Впереди показались сероватые камни, рассыпанные но всей реке. Рулевой стал кричать, словно заклиная, оглушительным голосом. Негры бешено колотили веслами, камни превратились в ныряющих гиппопотамов, лодка прибавила скорость; стадо толстокожих осталось позади, сквозь ритмичный плеск весел, сквозь хриплую, глухую песню гребцов доносцлся неизвестно откуда смутный шум. Вдали, там, где река исчезала меж все круче вздымавшихся берегов, показались две сходившиеся друг с другом, огромные дрожащие радуги.

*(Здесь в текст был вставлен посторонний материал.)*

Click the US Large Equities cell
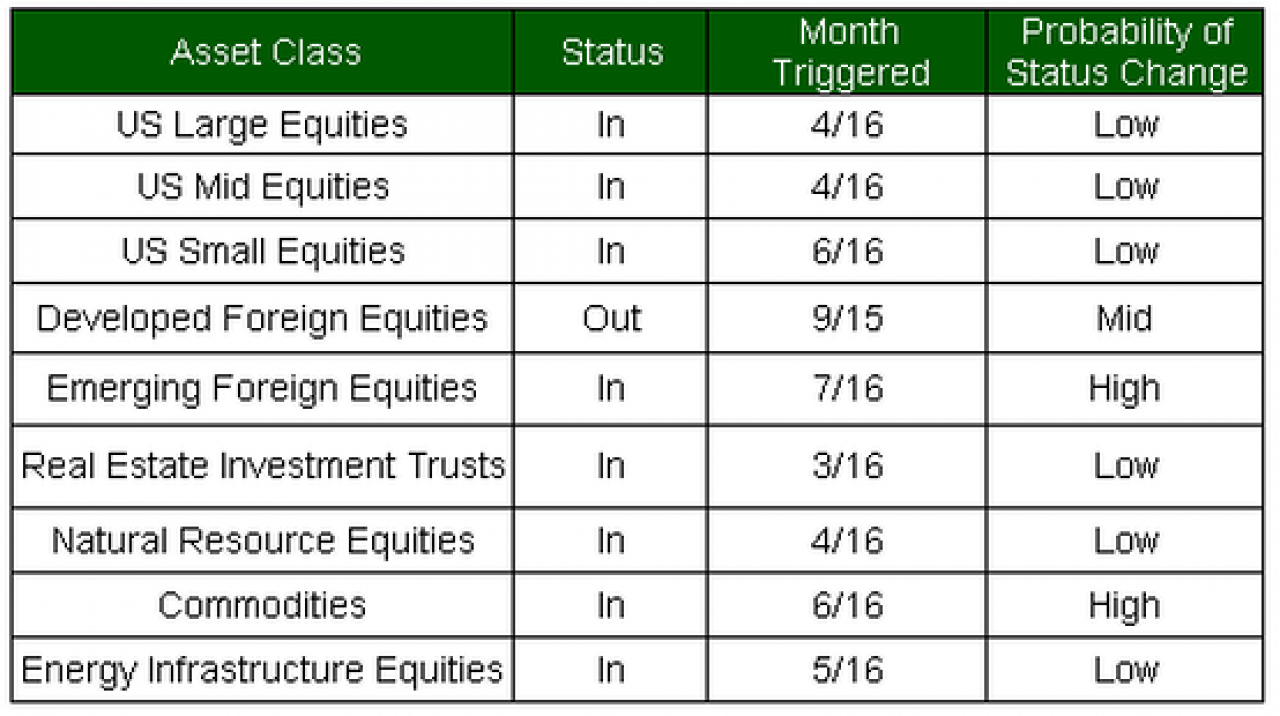 [x=264, y=125]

— Are! Аннаи! Аннаи! Аге-е-е! — как ошалевший, ревел рулевой. Негры налегли на весла, лодка летела, как на крыльях; женщина протянула руку и стала не глядя искать руку своего спутника.
Рулевой орал. Пирога двигалась с поразительной быстротой. Нос задрался, мы соскользнули с гривы огромного, с виду неподвижного вала, и между рядами бешено работавших чернокожих я увидел огромную излучину реки: сразу потемневшая вода валила в ворота между утесами. Течение раздваивалось, мы мчались вправо, где вода поднималась побелевшими от пены волнами, а левый речной рукав исчезал без следа, и лишь чудовищный грохот вместе со столбами водяной пыли говорил, что за скалами скрывается водопад. Мы миновали его и попали в другой рукав, но и тут поток бурлил. Пирога скакала теперь, как верховой конь, между черными порогами, над каждым из которых вздымалась стена ревущей воды, берега сближались, негры с правого борта перестали грести и, приставив рукояти весел к груди, со страшной силой оттолкнулись от скалы, так что от толчка у них в груди глухо загудело, пирога попала на середину течения. Нос взмыл вверх, рулевой чудом устоял на ногах, на меня дохнуло холодом от летевших из-за камней брызг, пирога, дрожа, как пружина, полетела вниз. Невероятным был этот водный слалом, с обеих сторон мелькали черные скалы с разлетавшимися гривами воды, негры еще и еще раз оттолкнулись веслами от валунов, пирога отлетела от них и вонзилась, как пущенная по белой пене стрела, в горло бешеного потока. Я поднял глаза и увидел распростертые в высоте кроны сикомор; среди ветвей носились маленькие обезьянки. Мне пришлось схватиться за борт, так сильно нас тряхнуло, подбросило, и в грохоте водяной массы, зачерпывая обоими бортами, промокнув в момент до нитки, мы помчались еще круче вниз — это было уже падение; береговые камни пролетали, как статуи чудовищных птиц с пеной у острых крыльев, грохот, грохот. На фоне неба — выпрямившиеся фигуры гребцов, неких стражников катаклизма; мы неслись прямо на каменный столб, деливший поток на две части, перед столбом кружил черный водоворот, мы неслись на препятствие, я услышал женский крик.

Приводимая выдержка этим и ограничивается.